Warren Mallard, however, is adamant that illegal — or blatantly unethical — behaviour is extremely rare in the Australian private investigations industry. The popular stereotype of a private eye as a disgraced ex-cop who skolls three shots of bourbon before breakfast, he says, is unfair.

“There has been a stigma attached to our industry and it’s undeserved,” he said.

Mallard acknowledges the phone hacking scandal has further damaged the reputation of Aussie private eyes — even though the industry here is government-licensed and tightly regulated. “In Australia, you can’t bug a phone, bug a computer, put a tracking device on a car without the courts’ permission,” he said.

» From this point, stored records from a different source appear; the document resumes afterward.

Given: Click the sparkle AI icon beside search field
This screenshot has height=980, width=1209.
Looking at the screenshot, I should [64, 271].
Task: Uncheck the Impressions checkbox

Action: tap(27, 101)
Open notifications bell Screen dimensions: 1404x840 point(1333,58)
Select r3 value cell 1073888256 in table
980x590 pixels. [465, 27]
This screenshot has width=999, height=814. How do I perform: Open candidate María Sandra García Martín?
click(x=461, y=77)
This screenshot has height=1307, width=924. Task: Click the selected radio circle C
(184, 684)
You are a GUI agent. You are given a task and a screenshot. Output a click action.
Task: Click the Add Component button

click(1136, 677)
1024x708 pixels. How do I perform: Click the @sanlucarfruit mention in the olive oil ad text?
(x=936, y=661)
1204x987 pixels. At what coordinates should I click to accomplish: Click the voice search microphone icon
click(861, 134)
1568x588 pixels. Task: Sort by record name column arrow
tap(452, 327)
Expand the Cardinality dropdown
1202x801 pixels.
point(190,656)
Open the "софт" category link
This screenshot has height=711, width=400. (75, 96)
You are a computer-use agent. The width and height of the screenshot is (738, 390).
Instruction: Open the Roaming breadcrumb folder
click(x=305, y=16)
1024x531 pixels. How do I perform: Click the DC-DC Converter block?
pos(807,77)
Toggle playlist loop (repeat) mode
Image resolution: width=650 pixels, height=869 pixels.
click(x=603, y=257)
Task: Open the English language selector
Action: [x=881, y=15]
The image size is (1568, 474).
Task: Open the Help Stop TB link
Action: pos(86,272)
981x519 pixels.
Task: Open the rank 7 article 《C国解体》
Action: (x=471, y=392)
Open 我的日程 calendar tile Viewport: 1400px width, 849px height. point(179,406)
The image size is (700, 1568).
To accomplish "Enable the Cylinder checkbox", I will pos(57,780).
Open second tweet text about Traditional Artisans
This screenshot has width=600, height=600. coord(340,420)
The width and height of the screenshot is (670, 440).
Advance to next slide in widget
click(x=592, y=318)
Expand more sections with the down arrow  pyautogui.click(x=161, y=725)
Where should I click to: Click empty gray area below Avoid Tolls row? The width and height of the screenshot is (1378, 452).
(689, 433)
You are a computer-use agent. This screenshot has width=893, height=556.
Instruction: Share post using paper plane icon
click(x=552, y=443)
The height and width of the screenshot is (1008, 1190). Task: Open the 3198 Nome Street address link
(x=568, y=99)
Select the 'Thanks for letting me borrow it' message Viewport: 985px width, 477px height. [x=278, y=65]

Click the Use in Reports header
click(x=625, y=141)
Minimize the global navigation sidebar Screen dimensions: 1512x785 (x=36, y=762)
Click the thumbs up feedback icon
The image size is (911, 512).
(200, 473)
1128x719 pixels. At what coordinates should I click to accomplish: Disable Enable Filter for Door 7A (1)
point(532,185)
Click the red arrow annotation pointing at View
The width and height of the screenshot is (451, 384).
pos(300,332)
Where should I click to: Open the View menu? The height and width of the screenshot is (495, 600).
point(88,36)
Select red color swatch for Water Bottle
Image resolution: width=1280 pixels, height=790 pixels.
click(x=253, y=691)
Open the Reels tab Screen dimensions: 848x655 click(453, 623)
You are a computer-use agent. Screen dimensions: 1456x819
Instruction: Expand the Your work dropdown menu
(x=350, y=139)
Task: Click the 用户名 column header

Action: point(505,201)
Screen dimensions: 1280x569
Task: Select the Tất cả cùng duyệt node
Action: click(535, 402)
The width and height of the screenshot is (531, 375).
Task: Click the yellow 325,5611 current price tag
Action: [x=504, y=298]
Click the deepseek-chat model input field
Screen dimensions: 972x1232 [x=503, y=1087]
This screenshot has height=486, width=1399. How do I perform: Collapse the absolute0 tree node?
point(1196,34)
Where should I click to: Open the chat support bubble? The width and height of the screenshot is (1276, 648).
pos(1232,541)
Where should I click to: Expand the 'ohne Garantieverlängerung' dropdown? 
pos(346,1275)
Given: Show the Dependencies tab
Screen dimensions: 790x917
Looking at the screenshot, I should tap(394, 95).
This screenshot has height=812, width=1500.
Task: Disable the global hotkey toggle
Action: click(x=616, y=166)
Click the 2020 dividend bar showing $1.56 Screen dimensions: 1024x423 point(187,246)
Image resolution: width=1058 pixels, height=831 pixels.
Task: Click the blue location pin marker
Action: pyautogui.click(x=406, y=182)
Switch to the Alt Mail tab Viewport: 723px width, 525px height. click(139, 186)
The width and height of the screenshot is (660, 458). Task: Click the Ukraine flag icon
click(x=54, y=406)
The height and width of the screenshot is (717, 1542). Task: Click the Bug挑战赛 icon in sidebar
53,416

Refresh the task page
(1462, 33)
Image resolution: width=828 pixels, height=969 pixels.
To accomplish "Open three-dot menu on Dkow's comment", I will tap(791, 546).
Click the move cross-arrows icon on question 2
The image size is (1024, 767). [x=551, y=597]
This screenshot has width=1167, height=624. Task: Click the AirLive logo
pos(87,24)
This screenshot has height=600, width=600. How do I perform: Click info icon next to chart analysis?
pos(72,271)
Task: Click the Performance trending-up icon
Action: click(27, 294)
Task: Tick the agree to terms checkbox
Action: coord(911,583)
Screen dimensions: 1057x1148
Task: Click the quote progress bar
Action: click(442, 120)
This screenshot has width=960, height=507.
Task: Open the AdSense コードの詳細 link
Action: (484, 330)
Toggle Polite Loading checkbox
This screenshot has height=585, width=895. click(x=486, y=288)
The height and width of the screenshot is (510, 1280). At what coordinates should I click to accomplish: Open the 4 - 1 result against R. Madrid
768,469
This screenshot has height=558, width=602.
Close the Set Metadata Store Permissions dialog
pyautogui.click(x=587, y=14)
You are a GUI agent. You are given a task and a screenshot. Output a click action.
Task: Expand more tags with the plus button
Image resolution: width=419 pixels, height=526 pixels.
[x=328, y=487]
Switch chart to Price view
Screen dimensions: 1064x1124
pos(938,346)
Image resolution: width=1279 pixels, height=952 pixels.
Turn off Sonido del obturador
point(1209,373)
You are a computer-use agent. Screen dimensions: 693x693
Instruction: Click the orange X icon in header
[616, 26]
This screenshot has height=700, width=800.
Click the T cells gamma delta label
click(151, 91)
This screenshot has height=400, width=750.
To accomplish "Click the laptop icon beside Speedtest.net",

So why would a media outlet hire a private eye in the first place?

“A journalist is an investigator but they’re not trained in surveillance. They’re not trained in the skills of following people and being discreet,” he said.

“We have tracked down witnesses of crime, victims of crime, perpetrators of crime — people who rip off the public, shonky fridge mechanics or shonky home builders. Tracking these people down, following them and videoing them is very important to current affairs programs and consumers.”

And it’s not just tabloid TV, he says. Mallard worked on SBS’ highly acclaimed series Trafficked, the first documentary on Australian TV to explore the issue of s-x slavery. He’s also taught journalists surveillance skills so they can expose the illegal hunting and sale of tigers’ claws and elephant penises in developing countries.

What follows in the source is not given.